Candid conversations between VCPN’s editors and leading optical executives about their product strategies.
As Vice President of Product Development at WestGroupe, Beverly Suliteanu oversees the company’s eyewear division. Prior to joining the family business, Beverly worked as an account manager for Neilson Marketing Research and then as a product manager for the pharmaceutical company, Rhone-Poulenc-Rorer. In 1994, she joined WestGroupe and learned the business from the ground up, first as a sales representative, then as a buyer, and ultimately heading up the design and product development team. Here Beverly talks about what’s involved in designing collections that are fun and colorful yet wearable.
BETH SCHLAU: How did you begin designing eyewear?
BEVERLY SULITEANU: As WestGroupe is a 53-year-old family business, I guess you can say I grew up with eyewear. For the first 10 years of my career, I was in sales with a full territory, servicing about 200 accounts. I would also go with my father and brother on buying trips to Europe and Asia. At that time we had our own house brands but we weren’t designing them. We would go to the factories and either choose from their existing samples or modify them to what we felt best suited our collection. I learned a lot about material options, the key elements for proper fit, and evaluating overall design on these buying trips.
BETH: Was working in sales beneficial to becoming a designer?
BEV: My time on the road was the most important experience I have had. I learned a tremendous amount from eyecare professionals (ECPs) regarding fit, construction, and common mistakes made in frame design. They gave me feedback about their needs, from both a fashion and function standpoint, and what we as a company could do to make our frames better. It was invaluable in terms of learning the industry as well as seeing and capitalizing on market opportunities.
BETH: Why did WestGroupe start designing its own house brands?
BEV: We were primarily a Canadian distributor, mainly for European or U.S. companies. We were always at the mercy of someone else’s design and vision of a collection. We became more focused in developing our own products and launched KLiiK:Denmark in 2004.
BETH: What was the concept behind KLiiK?
BEV: Although the trend was toward bigger frames at that time, there was still a sizeable segment of the market that needed smaller eyesizes to fit a more petite face. The DNA of the brand evolved from what we felt was a big miss in the market: trendy, funky frames that were geared to the more petite consumer in the upper mid-market price point. We created a unisex eyewear collection with clean, modern design and a focus on strong multi-tone colorations.
BETH: What was the next step in adding to your collections?
BEV: Based on the success of KLiiK, some of our customers said they wanted that type of look but in larger sizes that could accommodate progressive lenses. Rather than adding larger eyesizes to KLiiK, we crafted FYSH in 2006 to capture that market. It’s very important to us that each of our collections is different and complements rather than competes with each other. ECPs also wanted a dedicated men’s collection so we launched Evatik in 2010.

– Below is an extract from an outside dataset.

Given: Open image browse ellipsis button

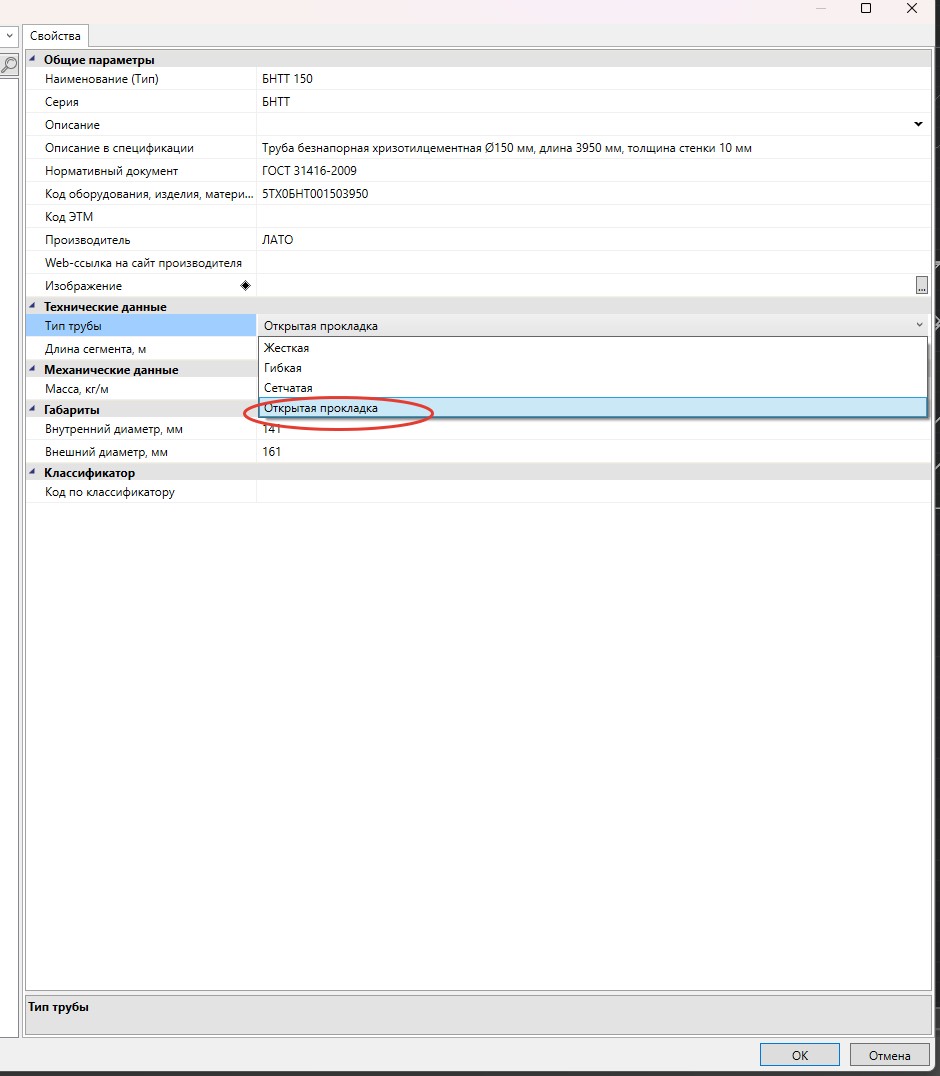Looking at the screenshot, I should click(921, 286).
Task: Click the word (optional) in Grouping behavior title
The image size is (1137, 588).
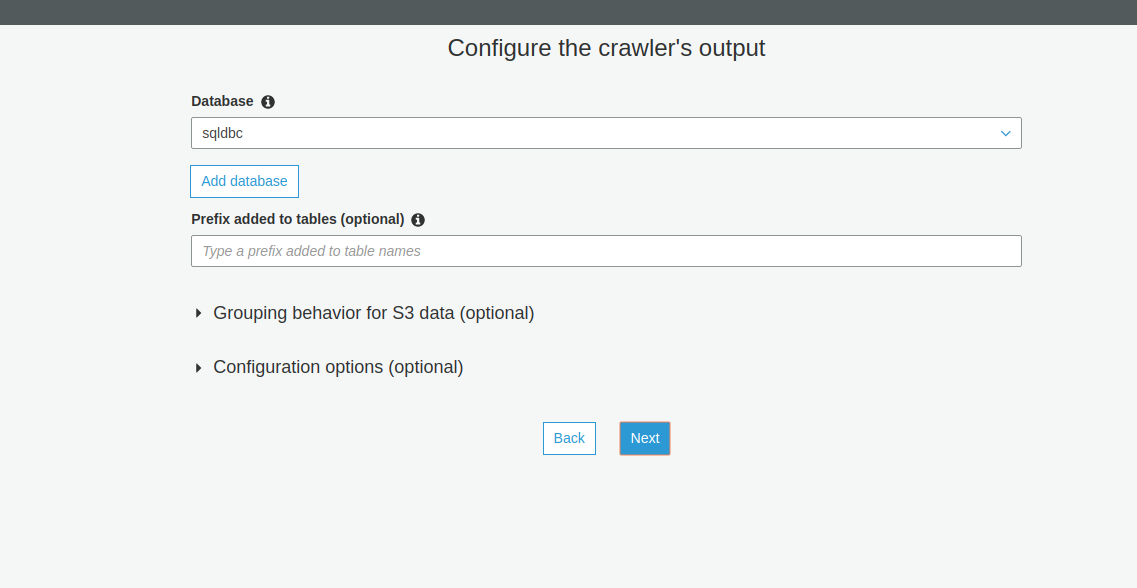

BETH: Is designing for men more challenging than designing for women?
BEV: Because the design and color have to be more subtle in men’s eyewear, the task is coming up with a variety of styles without them all looking the same. We’re now playing a lot with color and pattern in Evatik. We are becoming more adventurous with bold colors and have begun using different finishes when it comes to acetate. The feedback we’ve gotten has been very positive.
BETH: Fashion is clearly key to your design sensibility. Do you go elsewhere for ideas?
BEV: Fashion is definitely my primary source. I look a lot at forecasting, and I get a lot of ideas from interior design. Inspiration comes from color, patterns, and textures that I see in runway collections or just looking at the pattern of a carpet in a hotel I’m staying in and seeing something on the street-just life in general. It’s always about finding new interesting color combinations, things that you don’t expect to see together that suddenly you do and say, ‘Oh, I never thought of it that way.’
BETH: Do you design differently for the U.S. market?
BEV: Our home base is Canada which is somewhere between the U.S. and Europe when it comes to styling-a little bit more European than American. As we started to sell more and become more successful in the U.S., we looked at making our designs more American and quickly realized that our success was because we were not. Our products tend to be sold by retailers who embrace the concept of fun, colorful eyewear. Our customers carry our brands because they are different than most of the others they have in their shop. My goal is to design frames that are different, fun, and interesting but still extremely sellable.